Friday, October 09, 2009

Record Review: Vivian Girls - Everything Goes Wrong


via Ragged Words
By Daniel Greenwood

This time last year Vivian Girls released their self-titled debut to general surprise and applause on these shores. The so-called ‘Noise revival’ in North America lent few ripples to Europe’s banal mainstream, where the break-up of Oasis is a grave occurrence. Bands like Times New Viking and Eat Skull are nothing names here, whereas fellow alt-guitar clangers Vivian Girls tuck neatly inside a Guardian reader’s indie quota. What makes Vivian Girls likeable is in part their quaintness and good looks, but really it’s the songs that do the work. From Vivian Girls, ‘Tell the World’ is witty and emotive, and ‘I Believe in Nothing’ marries a strong harmonic melody with a nihilistic mantra. That debut has a lot to say for itself, it’s honest and loveable.

Speaking to Ragged Words last December, the band were eager to get back into the studio and have their second record out the following September, their first with Ali Koehler on drums. So, September rolls around and Vivian Girls’ sophomore work is here. But maybe the desire to fully-initiate Ali on tape has been to the detriment of the songs.
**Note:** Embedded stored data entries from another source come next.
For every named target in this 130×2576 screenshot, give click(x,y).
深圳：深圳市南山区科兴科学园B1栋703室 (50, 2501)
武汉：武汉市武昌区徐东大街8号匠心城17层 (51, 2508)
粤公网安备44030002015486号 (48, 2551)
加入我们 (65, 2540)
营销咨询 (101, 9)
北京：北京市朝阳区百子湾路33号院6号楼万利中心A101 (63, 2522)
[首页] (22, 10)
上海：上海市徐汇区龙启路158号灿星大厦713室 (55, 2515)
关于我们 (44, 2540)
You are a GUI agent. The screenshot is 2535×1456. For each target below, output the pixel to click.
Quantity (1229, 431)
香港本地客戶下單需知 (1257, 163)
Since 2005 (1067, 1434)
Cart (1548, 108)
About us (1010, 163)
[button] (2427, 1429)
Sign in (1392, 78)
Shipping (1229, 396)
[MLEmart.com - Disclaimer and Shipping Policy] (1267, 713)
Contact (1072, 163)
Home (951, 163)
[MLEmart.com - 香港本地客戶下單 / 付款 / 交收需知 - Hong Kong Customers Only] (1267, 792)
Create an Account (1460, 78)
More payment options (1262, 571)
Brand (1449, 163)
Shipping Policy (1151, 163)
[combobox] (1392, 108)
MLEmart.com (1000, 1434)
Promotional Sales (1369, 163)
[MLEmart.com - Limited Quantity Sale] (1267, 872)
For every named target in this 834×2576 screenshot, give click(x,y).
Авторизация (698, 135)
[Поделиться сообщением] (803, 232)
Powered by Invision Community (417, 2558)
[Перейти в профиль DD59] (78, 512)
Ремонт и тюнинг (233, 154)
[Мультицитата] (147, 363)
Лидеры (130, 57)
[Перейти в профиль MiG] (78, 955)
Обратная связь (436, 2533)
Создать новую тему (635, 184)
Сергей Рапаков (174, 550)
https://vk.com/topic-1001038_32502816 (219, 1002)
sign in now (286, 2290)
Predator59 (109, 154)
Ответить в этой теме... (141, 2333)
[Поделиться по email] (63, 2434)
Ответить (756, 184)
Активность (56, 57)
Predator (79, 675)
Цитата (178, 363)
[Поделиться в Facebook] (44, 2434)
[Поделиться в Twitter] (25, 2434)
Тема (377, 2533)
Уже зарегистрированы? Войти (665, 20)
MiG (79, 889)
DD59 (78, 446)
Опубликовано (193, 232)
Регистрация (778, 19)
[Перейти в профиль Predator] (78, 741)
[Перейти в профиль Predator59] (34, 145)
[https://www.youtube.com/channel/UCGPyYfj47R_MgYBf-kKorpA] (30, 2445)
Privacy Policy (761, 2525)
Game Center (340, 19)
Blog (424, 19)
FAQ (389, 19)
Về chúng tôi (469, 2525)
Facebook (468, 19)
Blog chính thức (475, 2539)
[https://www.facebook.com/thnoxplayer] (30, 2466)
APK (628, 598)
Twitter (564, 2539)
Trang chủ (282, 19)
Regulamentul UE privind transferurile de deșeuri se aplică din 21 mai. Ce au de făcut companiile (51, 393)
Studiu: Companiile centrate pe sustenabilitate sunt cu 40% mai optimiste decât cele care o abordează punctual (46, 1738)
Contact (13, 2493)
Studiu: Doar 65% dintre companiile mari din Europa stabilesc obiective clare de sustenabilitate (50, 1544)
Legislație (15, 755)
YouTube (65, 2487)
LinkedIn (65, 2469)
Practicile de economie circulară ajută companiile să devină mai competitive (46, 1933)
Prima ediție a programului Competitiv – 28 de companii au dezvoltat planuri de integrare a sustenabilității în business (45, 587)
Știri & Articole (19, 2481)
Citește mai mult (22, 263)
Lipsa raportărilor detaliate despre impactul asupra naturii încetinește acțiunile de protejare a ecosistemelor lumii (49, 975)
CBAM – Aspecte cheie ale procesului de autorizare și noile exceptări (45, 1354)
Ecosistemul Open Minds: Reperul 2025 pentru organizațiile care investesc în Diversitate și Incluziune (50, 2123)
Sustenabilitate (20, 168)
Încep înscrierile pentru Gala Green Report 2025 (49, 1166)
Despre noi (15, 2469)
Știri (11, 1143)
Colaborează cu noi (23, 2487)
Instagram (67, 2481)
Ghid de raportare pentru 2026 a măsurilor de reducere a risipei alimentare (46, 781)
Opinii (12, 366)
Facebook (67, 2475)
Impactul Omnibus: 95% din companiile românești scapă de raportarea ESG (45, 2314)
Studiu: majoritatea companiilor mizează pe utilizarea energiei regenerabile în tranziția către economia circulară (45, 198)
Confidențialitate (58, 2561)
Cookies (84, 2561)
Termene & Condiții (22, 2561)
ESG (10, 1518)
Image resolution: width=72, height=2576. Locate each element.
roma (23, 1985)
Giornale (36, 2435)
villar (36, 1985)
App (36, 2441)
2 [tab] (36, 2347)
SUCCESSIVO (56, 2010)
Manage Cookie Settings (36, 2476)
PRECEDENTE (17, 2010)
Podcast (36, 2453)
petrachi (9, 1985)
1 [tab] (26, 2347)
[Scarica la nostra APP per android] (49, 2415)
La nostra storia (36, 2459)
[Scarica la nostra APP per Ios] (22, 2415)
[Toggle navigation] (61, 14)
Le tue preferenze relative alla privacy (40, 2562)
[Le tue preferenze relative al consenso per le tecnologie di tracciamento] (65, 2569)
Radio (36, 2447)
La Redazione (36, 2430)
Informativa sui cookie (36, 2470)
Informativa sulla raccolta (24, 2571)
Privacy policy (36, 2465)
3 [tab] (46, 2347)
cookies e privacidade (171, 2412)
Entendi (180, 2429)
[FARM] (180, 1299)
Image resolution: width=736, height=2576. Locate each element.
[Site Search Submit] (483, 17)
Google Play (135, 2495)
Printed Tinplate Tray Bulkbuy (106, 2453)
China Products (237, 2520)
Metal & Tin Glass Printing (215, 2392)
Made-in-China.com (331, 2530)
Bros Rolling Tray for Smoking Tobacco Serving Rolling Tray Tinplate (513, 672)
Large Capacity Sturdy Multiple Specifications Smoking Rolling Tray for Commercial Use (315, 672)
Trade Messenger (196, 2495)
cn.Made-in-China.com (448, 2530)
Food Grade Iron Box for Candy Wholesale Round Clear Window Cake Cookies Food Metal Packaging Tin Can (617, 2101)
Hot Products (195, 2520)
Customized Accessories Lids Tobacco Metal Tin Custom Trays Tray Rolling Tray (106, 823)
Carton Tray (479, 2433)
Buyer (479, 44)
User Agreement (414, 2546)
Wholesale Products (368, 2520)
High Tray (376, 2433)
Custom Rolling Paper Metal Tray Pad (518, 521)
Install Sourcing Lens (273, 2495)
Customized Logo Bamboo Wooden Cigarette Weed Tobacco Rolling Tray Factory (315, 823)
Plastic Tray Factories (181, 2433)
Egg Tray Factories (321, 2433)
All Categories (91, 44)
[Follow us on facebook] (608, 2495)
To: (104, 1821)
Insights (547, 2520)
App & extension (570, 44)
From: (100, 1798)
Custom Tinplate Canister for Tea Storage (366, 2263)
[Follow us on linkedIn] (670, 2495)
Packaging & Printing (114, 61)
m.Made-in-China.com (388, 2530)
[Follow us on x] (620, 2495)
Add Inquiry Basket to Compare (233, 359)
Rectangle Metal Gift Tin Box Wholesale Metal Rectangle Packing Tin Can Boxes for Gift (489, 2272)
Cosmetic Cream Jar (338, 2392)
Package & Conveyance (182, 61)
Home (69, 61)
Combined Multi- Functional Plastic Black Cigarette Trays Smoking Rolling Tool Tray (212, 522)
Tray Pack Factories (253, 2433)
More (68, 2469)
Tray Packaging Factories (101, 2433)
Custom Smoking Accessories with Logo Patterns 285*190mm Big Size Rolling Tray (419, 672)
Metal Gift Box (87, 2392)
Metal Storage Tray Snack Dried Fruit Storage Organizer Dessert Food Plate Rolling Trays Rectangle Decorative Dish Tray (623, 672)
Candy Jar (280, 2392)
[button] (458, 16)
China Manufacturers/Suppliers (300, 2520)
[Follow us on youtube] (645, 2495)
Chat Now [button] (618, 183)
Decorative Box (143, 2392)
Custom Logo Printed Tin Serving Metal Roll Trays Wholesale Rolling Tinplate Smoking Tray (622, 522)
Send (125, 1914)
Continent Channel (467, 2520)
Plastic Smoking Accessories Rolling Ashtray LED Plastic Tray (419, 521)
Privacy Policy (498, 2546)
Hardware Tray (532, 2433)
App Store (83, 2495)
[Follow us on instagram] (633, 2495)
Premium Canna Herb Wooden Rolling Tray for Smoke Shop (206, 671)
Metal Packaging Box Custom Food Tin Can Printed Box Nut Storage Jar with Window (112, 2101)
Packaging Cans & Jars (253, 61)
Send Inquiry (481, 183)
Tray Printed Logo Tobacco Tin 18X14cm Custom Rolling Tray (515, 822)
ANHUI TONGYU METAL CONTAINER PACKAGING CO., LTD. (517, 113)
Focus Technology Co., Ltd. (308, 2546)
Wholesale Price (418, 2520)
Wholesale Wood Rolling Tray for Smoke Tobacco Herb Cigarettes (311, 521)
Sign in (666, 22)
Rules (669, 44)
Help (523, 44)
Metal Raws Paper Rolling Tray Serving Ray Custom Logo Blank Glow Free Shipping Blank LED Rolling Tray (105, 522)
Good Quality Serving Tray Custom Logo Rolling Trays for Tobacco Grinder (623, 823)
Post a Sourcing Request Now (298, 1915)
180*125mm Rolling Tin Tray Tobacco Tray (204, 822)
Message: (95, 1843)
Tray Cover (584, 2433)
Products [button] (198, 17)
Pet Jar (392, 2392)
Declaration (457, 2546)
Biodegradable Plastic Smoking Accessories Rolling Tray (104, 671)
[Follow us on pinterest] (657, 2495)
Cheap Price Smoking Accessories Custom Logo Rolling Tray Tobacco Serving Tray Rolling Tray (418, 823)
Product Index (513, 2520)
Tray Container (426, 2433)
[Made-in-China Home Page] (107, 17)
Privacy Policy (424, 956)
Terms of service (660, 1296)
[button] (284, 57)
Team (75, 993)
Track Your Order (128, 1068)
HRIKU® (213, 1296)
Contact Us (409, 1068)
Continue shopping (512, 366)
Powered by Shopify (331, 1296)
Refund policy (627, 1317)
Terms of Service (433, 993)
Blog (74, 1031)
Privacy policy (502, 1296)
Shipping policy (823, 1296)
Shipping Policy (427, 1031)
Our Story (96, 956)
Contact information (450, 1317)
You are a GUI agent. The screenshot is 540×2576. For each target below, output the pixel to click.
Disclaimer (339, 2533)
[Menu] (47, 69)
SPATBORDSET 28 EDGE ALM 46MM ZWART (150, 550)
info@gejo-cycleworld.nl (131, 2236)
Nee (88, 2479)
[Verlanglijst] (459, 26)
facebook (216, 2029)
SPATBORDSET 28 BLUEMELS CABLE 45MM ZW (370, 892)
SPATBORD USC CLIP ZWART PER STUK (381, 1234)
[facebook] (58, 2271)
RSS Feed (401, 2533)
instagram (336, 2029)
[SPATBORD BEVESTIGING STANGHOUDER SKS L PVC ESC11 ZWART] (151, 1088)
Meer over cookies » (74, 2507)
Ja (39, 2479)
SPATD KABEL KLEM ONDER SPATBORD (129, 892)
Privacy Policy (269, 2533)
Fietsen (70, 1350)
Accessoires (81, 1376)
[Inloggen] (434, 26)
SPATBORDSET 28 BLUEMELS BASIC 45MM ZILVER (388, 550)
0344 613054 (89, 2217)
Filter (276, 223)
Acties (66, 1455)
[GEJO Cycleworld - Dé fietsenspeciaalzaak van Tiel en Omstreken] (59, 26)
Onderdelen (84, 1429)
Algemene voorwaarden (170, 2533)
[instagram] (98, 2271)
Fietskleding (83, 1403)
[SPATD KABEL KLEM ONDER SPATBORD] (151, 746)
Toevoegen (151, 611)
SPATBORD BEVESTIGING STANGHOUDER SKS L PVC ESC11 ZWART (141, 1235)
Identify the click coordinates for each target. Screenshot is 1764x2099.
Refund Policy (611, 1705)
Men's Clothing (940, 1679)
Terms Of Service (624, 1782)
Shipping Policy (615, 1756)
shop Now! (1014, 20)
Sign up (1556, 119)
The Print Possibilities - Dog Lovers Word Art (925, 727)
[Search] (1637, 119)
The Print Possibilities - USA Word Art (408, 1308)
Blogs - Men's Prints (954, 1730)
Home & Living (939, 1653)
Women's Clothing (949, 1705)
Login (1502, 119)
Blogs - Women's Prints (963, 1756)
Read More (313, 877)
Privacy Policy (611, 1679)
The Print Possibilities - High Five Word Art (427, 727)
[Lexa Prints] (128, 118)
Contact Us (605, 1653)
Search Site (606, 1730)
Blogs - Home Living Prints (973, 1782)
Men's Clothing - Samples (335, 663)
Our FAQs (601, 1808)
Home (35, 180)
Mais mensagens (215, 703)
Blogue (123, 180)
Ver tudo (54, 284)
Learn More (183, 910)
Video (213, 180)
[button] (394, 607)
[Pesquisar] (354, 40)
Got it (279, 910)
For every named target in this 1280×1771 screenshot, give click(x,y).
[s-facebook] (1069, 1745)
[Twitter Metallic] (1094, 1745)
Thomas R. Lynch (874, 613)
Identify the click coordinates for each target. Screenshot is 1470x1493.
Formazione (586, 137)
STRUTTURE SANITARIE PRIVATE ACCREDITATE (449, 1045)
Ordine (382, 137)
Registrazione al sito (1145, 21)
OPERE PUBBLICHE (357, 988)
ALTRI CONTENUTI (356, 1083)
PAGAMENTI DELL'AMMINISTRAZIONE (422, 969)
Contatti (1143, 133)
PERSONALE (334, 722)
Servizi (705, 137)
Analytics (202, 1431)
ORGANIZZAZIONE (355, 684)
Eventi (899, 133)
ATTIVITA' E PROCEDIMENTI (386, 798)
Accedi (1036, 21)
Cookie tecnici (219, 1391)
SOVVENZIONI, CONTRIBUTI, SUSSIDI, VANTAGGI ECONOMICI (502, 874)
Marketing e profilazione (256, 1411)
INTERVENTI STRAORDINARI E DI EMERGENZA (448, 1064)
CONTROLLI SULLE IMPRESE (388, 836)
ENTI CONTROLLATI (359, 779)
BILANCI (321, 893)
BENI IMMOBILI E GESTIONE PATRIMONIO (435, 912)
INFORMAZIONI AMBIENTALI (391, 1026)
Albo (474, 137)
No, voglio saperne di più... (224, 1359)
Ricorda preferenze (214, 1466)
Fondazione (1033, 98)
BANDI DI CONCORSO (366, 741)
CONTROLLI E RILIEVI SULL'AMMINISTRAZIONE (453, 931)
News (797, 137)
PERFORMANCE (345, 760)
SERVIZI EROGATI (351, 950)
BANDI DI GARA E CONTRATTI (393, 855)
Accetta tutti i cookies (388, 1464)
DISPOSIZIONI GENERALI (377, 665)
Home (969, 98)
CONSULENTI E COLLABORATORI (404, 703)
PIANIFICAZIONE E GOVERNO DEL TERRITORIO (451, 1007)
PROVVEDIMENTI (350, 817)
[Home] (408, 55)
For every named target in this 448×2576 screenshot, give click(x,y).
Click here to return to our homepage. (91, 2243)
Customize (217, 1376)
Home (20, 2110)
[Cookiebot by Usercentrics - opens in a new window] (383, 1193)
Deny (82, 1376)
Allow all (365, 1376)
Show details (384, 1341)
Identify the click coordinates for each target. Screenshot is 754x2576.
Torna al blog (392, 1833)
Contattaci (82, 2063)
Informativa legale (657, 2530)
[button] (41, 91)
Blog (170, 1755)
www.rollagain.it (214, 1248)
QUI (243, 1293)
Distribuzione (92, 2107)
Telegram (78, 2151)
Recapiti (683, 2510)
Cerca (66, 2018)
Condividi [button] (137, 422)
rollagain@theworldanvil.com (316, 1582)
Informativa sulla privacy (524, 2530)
Everything Goes Wrong feels rushed in a way that’s unlike the rush you get from Vivian Girls. ‘Tension’ is perhaps the highlight, with a hint of The Mamas & Papas in the vocal harmony collapsing behind Cassie Ramone’s tremulous Interpol impression and Ali’s gusting cymbals. Hole are of interest here, this record could have sounded like Live Through This, though these girls are too young to write a record like that, or at least not as experienced as Courtney Love. ‘Walking Alone at Night’, ‘I Have No Fun’ and ‘Can’t Get Over You’ pick up where Vivian Girls left off, and it’s a really strong sing-along opening to the record. One intentional change in the structure of the songs is the addition of Hardcore gestures three-quarters of the way through some of the later tracks. ‘When I’m Gone’ disbands from its form and delves into faceless crashing. These attempts to give the songs more depth in length don’t work so well. It’s not necessarily filler, just a trio of fledgling musicians finding what works best.

In life, everything does go wrong in one way or another, most of the time. But it has to before it can ever be alright again. And if it hasn’t worked so well for Vivian Girls this year, you can be sure it will – maybe this time next year? Everything Goes Wrong will certainly do for now.

Record Review: Yo La Tengo - Popular Songs


via Ragged Words:
by Daniel Greenwood

Experience is on Yo La Tengo’s side, with this New Jersey trio of Ira Kaplin, Georgia Hubley and James McNew having ploughed through the 1990s and now seeing out the 2000s with another very good record. The band have dropped at least one great album in each of the past two decades: I Can Hear the Heart Beating as One(1996) and Suddenly Everything Turned Itself Inside Out (2000). This is definitely a band you can rely on. And with Popular Songs, that stance hasn’t changed.

Opener ‘Here to Fall’ feels like a more contained and therefore volatile Yo La Tengo epic, with a cinematic orchestra ducking and diving as Ira Kaplin declares ‘I know you’re worried/I’m worried too’. Popular Songs has a throw-away feel to it, laid back and loose, but not in the melancholy way that Suddenly Everything is. Maybe it feels like the hard work is behind this band. Though, that’s not to say they don’t work hard, evidently they do, but the band’s craft is effortless and refined.

The first nine tracks make up a Pop record, and that’s clearly something intentional, because the final three songs comprise an almost entirely different album. Here’s where the uninitiated might turn the stereo off, or some of the uber-initiated might delete it from their hard drive. Perhaps it’s a trick, with Popular Songs luring the listener into the experience, expecting Beach Boys off-shoots and doo-wop, which there’s plenty of. ‘More Stars than there are in Heaven’ reels you in further, but no hook is forthcoming, instead there’s the near-drone acoustic ambience of ‘The Fireside’. Here Yo La Tengo slip their shoes off and sit back, allowing the looping reverb to melt into the blur somewhere above the song. And, eleven minutes later, the sort of alternative guitar squalor that’s such a fine fixture on I Can Hear the Heart Beating as One turns up to slap you in the chops for fifteen minutes. ‘And the Glitter is Gone’, indeed.

Yo La Tengo can do what they like, but then they always have, successful or not they’ve always written honest songs that have proven popular over time. This band are easy to love. But as with the upper tier of Popular Songs, love isn’t so short nor sweet as you might expect.